Improving care at the end of life, which refers to the health and social care provided as an individual nears the end of life, is becoming a growing global public health priority and an important aspect of people‑centred policies. With ageing populations and changing epidemiology of disease, more people will require better care and support in their last phase of life. During the COVID‑19 pandemic, containment measures adopted to prevent the spread of the virus – including bans on visitors to LTC facilities and hospitals, even for dying patients – ran counter to key principles of high-quality, person-centred end-of-life care (EOLC). The difficult experience at the end of life for many patients and their families during the pandemic has underscored the importance of person-centred, accessible and high-quality EOLC services.
The vast majority of all deaths between 2001 and 2017 in OECD countries were related to diseases requiring EOLC, classified into three death trajectories: organ failure, frailty and terminal illness (Figure 10.27). These trajectories often entail suffering and functional decline in the last years or months of life, requiring EOLC services (Lunney, Lynn and Hogan, 2002[16]). Between 2001 and 2017, organ failure represented the biggest death trajectory in OECD countries, despite an overall slight (‑7%) reduction in the death rate between 2001 and 2017. The Slovak Republic, Korea and the United Kingdom experienced a reduction of more than 17% in this trajectory, while Chile, the Czech Republic, Finland, Hungary, Lithuania and Mexico recorded an increase over the same period.
Terminal illness constitutes an increasing burden in OECD countries. This is particularly the case in Estonia, Slovenia, the Slovak Republic and Korea, where deaths from terminal illnesses increased by more than 17% between 2001 and 2017. In contrast, Australia, the Czech Republic, Iceland, Japan, Mexico and the United States experienced a fall by 5% or more. OECD countries are rapidly ageing, and death rates related to frailty correspondingly grew substantially between 2001 and 2017. While 43% of deaths occurred in people aged over 80 in OECD countries in 2001, by 2017 this had increased to 51%. The proportion of people aged over 80 is expected to further double between 2017 and 2050 (OECD, 2019[17]), and the proportion of deaths due to frailty is likely to increase even further. While Poland, Sweden, Chile, Finland and the Czech Republic experienced a slight reduction in deaths related to frailty between 2001 and 2017, Lithuania, the Slovak Republic, Luxembourg, Slovenia and Germany registered an increase of 30% or more.

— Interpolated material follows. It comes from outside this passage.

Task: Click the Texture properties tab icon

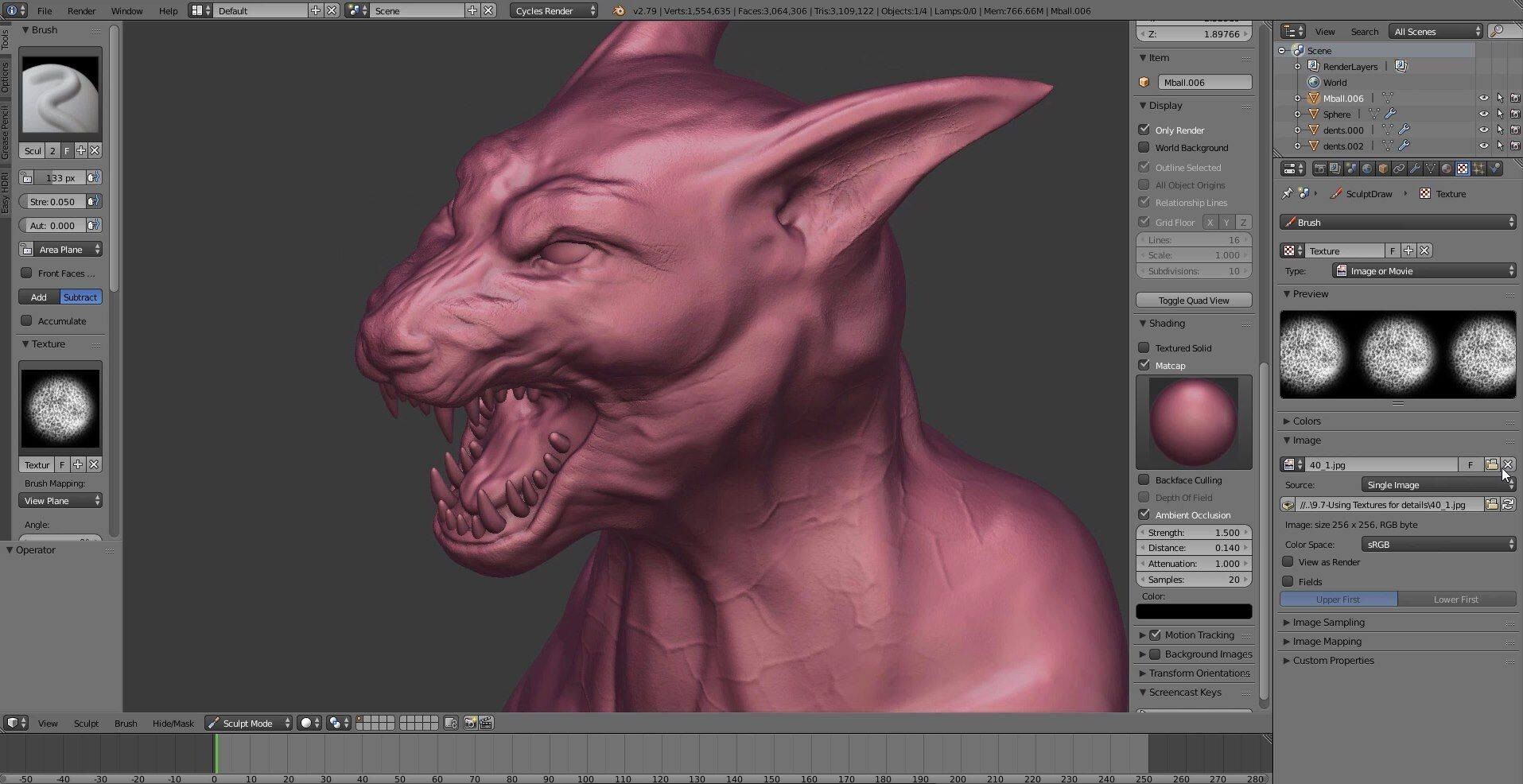Action: [x=1463, y=168]
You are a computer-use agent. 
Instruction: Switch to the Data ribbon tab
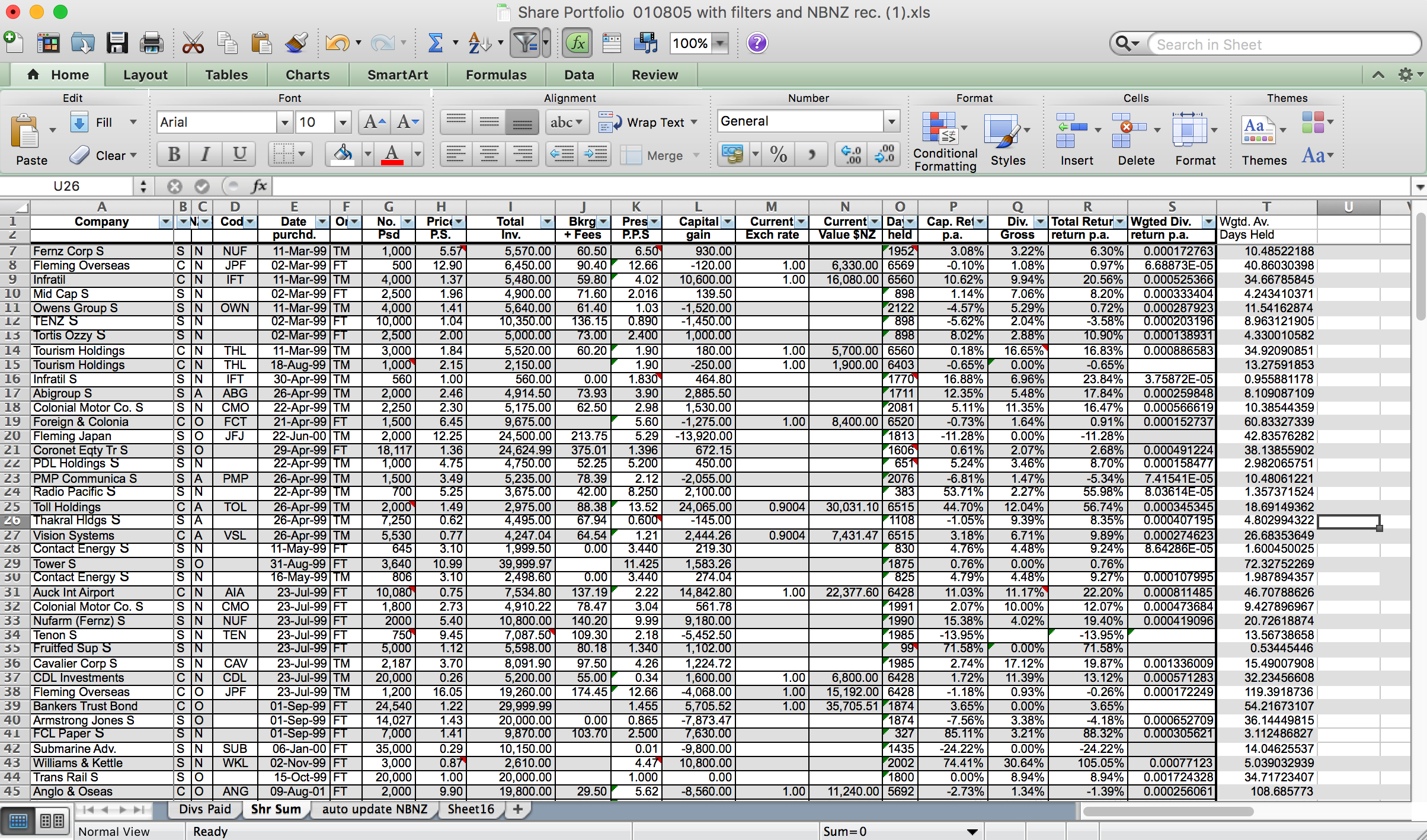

EOLC services can be provided in a variety of settings, including hospitals, people’s homes, nursing homes or hospices; good EOLC entails that people can choose where to be cared for and die. Place of death is widely considered a measure of EOLC quality and people‑centredness, as the patient’s home is often the preferred place of death. Hospitals remain the most common place of death in most OECD countries, however (Figure 10.28). In 2019, across 22 OECD countries with comparable data, hospitals were the setting for 50% of deaths on average, and for over 70% of deaths in Korea and Japan. The Netherlands (20%), Switzerland (32%) and the United States (35%) reported the lowest proportion of deaths occurring in hospitals. In the Netherlands, both LTC facilities and private homes play an important role, with 36% of deaths occurring at home and 35% in LTC facilities (2017 data). Similarly, in Switzerland, 36% of deaths occurred in LTC facilities in 2018. In Norway, deaths in non-hospital institutions increased from 40% to 46% between 2001 and 2011. Home deaths are most common in Chile (47% in 2017), and the proportion is growing in the United States (23% in 2001; 31% in 2018) and the United Kingdom (19% in 2006; 24% in 2018).
In a majority of countries, deaths within hospitals decreased between 2009 and 2019, particularly in the United Kingdom. Only Estonia, Germany, Korea, Latvia, Lithuania and Switzerland experienced an increase. In Korea, the trend is driven in part by reductions in home deaths over the same period. Nevertheless, the high proportion of people dying in hospitals has raised concerns around the institutionalisation and medicalisation of death and the possible poor alignment with people’s preferences.